● Exercise goal:
Answer these from the reading notes below:
1. Whose translation of Faust did the writer read?
2. In what form does Mephistopheles first appear in the flesh?
3. Whose annotations accompanied the writer's reading of The Faerie Queene, Book 1?

Faust, Part 1 by Johann Wolfgang von Goethe (1808)


Okay, Faust is pretty good. I read the translation by Peter Salm.

My favorite bit is that Mephistopheles, the devil, first appears in the flesh as… get this, a demonic poodle. Yes. Poodle. Demonic poodle. Major points to Goethe.

My biggest annoyance is how unsatisfying the end of the first part is, because I was totally not planning to track down a copy of a good translation of part 2. And after reading a synopsis of that (I know, I’m a sinner) I’m not sure I want to read it.

I’m not sure I can even talk about this without being all spoilery, so if that’s a problem, stop reading. Okay. Okay?

We start with a scene like the one in Job. The devil is talking to God, and says, “Oh, I see you’ve got this servant, God, but I bet I can corrupt him.” “Oh yeah? Go ahead and try then.”

That’s Faust. He’s a scholar. He’s decided that knowledge isn’t worth seeking because it’s all useless. And then Mephistopheles comes along and says, “Hi, Faust. I see you’re unhappy. I’m the devil. I can make you happy.”

And Faust says, “Yeah, right. But… you’re welcome to try.”

So among other things, the devil gives Faust a potion that restores his youth, including his, um, libido. And then a pretty girl walks by. BOOM. I MUST HAVE HER.

The devil says, “Oh no, not that one. She’ll take time because she’s so virtuous.” And yes, Margarete is good. Like, really good. Only Faust is so obsessed with finding pleasure above all other things, that he and the devil seduce her by degrees. And by the end of the book, the angelic Margarete has committed some pretty nasty sins—she poisons mom so she isn’t caught with a man in her bedroom, she gets pregnant and Faust kinda disappears, and ends up killing her newborn… and…

Anyway, I had a hard time with it. The end of part 1 moved really quickly and time passed off screen. It was hard to swallow. I didn’t see how Margarete went from angel to scum, but she did. It all happened off stage.

And, at the very end, we see a penitent Margarete in prison. Faust is trying to rescue her from execution, but she has no desire to escape what she views as the rightful punishment for her sins. So the devil pulls Faust away, claiming to leave Margarete to her damnation—only, some divine voice whispers, that no, she is saved—presumably because she is truly repentant. But anyway, the good girl falls from virtue, manages to repent but still be executed, and the STUPID, STUPID man behind the whole thing just runs off with the devil some more.

So yeah. Faust. Apparently, this is my sister’s favorite work of literature, so I need to have a talk with her. Maybe she sees something in it that I don’t…

But hey, there is the demonic poodle. That helped a little.


The Faerie Queene, Book 1 by Edmund Spenser (1590)


You know, I wish I hadn’t been so scared of epic poetry. This was a delight to read, especially with Roy Maynard’s helpful and witty annotations. I also got to narrate this one stanza by stanza because we were reading it together on the AO forum, and the language was rather intimidating for some.

● Extracted records:
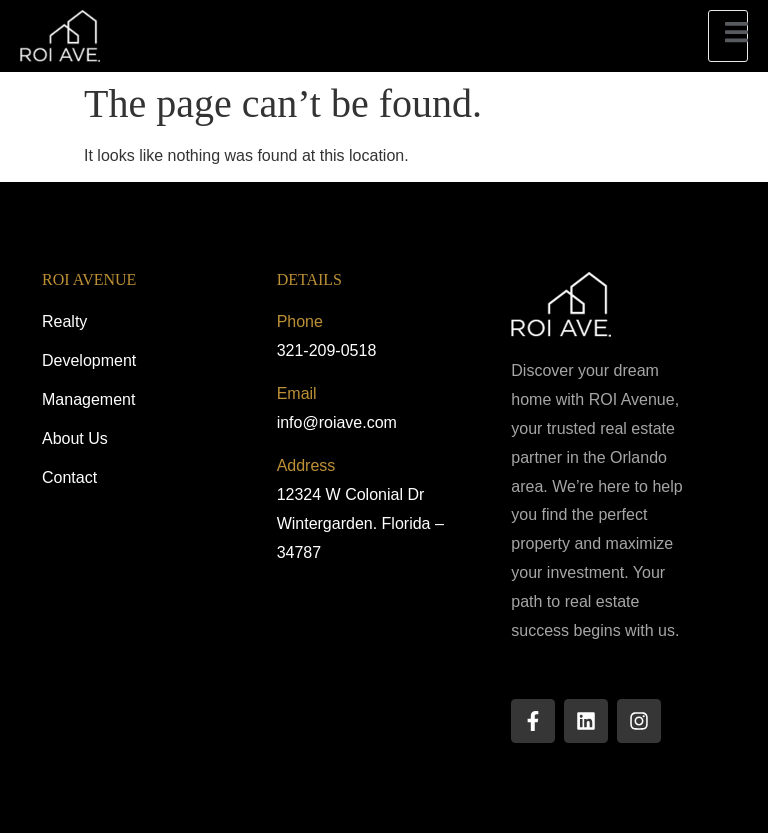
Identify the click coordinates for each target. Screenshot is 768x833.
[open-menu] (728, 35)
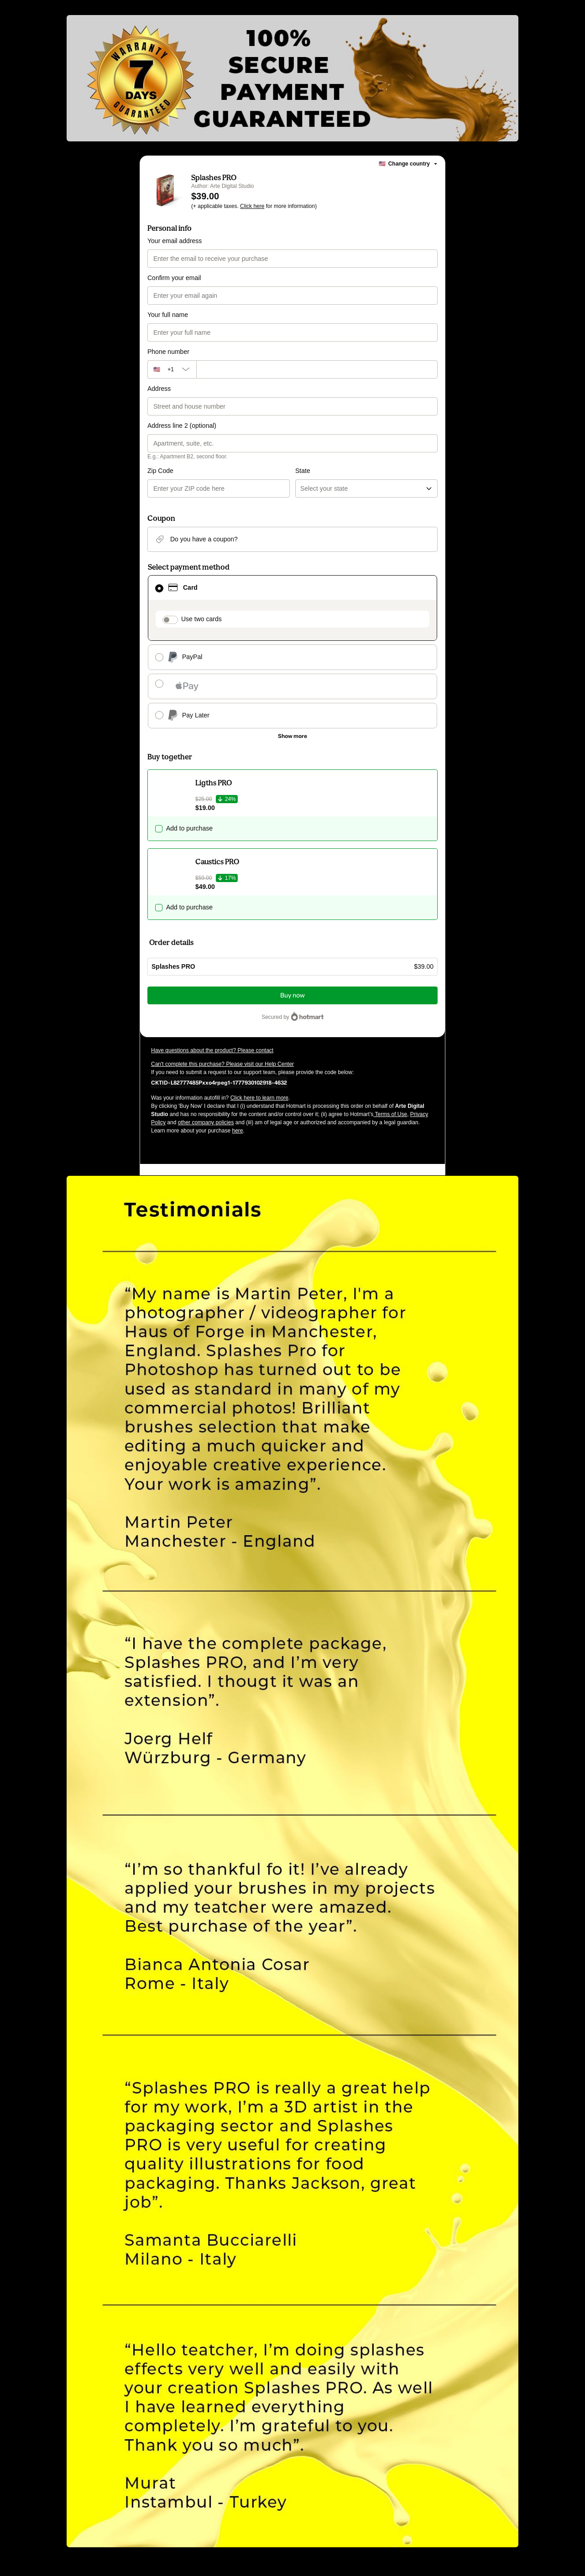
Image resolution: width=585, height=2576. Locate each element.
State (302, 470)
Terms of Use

● Correct answer:
1. Peter Salm's
2. A demonic poodle
3. Roy Maynard's